La sindrome della varicella congenita

31 maggio, 2020
Se una donna incinta contrae la varicella, il suo bambino potrebbe soffrire di una forma conosciuta come sindrome della varicella congenita. Quest'ultima può causare gravi danni al feto.

La varicella è una malattia che può insorgere in qualsiasi tappa della nostra vita, inclusa la gravidanza. Se una donna incinta contrae la varicella, il suo bambino potrebbe soffrire di una forma conosciuta come sindrome della varicella congenita.

La varicella in genere è più comune durante l’infanzia. Si tratta di un processo infettivo fortemente endemico, che può colpire anche una donna in stato interessante. L’infezione causata dal virus Zoster, tuttavia, non si verifica con frequenza durante la gestazione. Quando succede, però, può causare gravi danni al feto.

La sindrome della varicella congenita può essere molto pericolosa per il feto. Oltre alla caratteristica affezione della pelle, possono presentarsi problemi agli occhi, al sistema nervoso centrale e può addirittura verificarsi la morte fetale.

Secondo il parere degli esperti, almeno un 10% delle donne in età fertile sono sensibili a contrarre il virus della varicella. Si sa, inoltre, che la maggior parte delle donne in questa tappa della loro vita non dispongono della sufficiente quantità di anticorpi per combattere il virus.

Cosa succede al feto in caso di varicella congenita?

Donna incinta e complicazioni da varicella

Il feto corre dei rischi quando la madre contrae la varicella durante la gestazione. L’esperienza suggerisce agli specialisti che più la gravidanza va avanti, più saranno gravi i danni a cui andrà incontro il feto.

Se la donna contrae la varicella poco prima di dare alla luce, il bambino nascerà senza le necessarie difese immunitarie per lottare contro il virus. Come già detto, la madre non possiede gli anticorpi contro il virus herpes zoster, motivo per cui non li avrà nemmeno suo figlio.

Allo stesso modo, la sindrome da varicella congenita è ugualmente pericolosa durante il primo trimestre di gestazione. In questa fase il nascituro si sta formando, dunque il suo sviluppo può subire delle alterazioni in distinti aspetti. Sono relazionati alla varicella congenita problemi quali:

  • Lesioni cutanee.
  • Difetti della vista.
  • Difetti del sistema nervoso centrale.
  • Ritardo nella crescita.
  • Microcefalia.
  • Disturbi epatici.
  • Problemi ai reni.
  • Cecità.
  • Morte fetale.

Diagnosi della varicella congenita

Oltre alle dovute precauzioni da adottare prima e durante la gravidanza nei confronti della varicella, è estremamente importante realizzare regolari visite mediche. È infatti possibile rilevare il problema durante qualsiasi controllo prenatale.

Se la donna presenta il virus della varicella, le preoccupazioni maggiori riguarderanno il feto. In altre parole, di fronte alla malattia della madre, bisognerà realizzare una serie di esami per verificare le condizioni di salute del piccolo.

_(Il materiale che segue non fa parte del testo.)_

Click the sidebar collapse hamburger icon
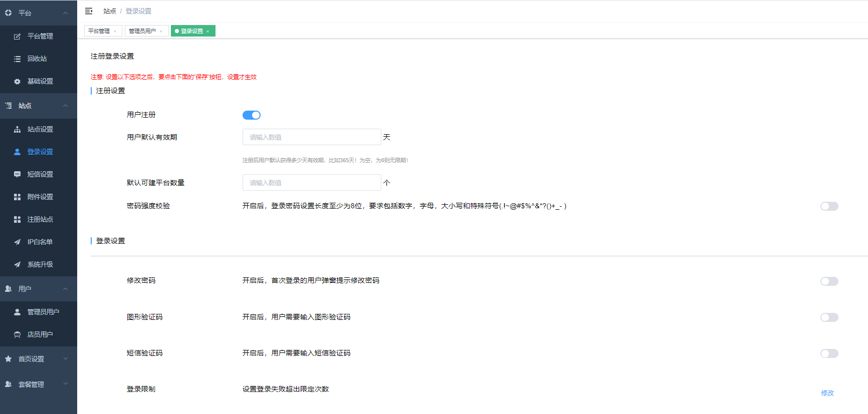Image resolution: width=868 pixels, height=414 pixels. (x=89, y=11)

Ecografia durante la gravidanza

Tra gli indizi che possono rimandare a un caso di varicella congenita ricordiamo:

  • Ipoplasia degli arti nel feto. Questa condizione si riferisce allo sviluppo incompleto di alcuni organi o parti del corpo. Può essere diagnosticata durante un’ecografia di routine o appositamente programmata.
  • È possibile diagnosticare la sindrome da varicella congenita in seguito all’analisi del liquido amniotico o del sangue del feto tramite coltura virale o reazione a catena della polimerasi.
  • È osservabile grazie a una prova di cordocentesi, che consiste nel prelievo di un campione di sangue dal cordone ombelicale.

Raccomandazioni per la donna incinta

La donna che sta pianificando una gravidanza, deve assicurarsi di essere vaccinata contro la varicella. Qualora non fosse immunizzata, le conviene vaccinarsi almeno sei mesi prima del concepimento.

Nel caso in cui ciò non fosse possibile, perché ad esempio è rimasta incinta in modo inaspettato, è raccomandabile intensificare le misure precauzionali.

Non è consigliabile che la donna incinta si esponga al virus, dunque dovrà evitare di entrare in contatto con persone infette, per esempio recandosi in un ospedale o in luoghi con scarsa ventilazione.

La donna incinta non dovrà entrare in contatto con la pelle o la saliva di una persona con la varicella. Per prevenire al massimo il possibile contagio, si consiglia di evitare il contatto con persone malate in generale.